Job item — Copy out, word for word, the part of the material that opens with the line containing "This screenshot has" and closes with the line containing "attribute-value: APS-0001 is", both lines included.

Extracted data —
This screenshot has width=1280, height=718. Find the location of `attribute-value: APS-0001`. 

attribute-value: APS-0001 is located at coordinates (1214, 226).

---

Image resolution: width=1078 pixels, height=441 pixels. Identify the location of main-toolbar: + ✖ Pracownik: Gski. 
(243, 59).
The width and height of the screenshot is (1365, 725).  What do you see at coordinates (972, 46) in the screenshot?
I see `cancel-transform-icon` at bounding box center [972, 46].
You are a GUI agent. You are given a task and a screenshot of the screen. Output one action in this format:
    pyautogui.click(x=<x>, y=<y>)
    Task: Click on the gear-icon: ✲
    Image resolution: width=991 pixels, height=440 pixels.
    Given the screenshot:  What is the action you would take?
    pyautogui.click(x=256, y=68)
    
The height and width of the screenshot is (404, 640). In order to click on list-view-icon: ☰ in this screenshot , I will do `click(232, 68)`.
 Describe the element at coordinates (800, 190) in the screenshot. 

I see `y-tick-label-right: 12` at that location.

Solution to the exercise —
This screenshot has width=1280, height=718. Find the location of `attribute-value: APS-0001`. 

attribute-value: APS-0001 is located at coordinates (1214, 226).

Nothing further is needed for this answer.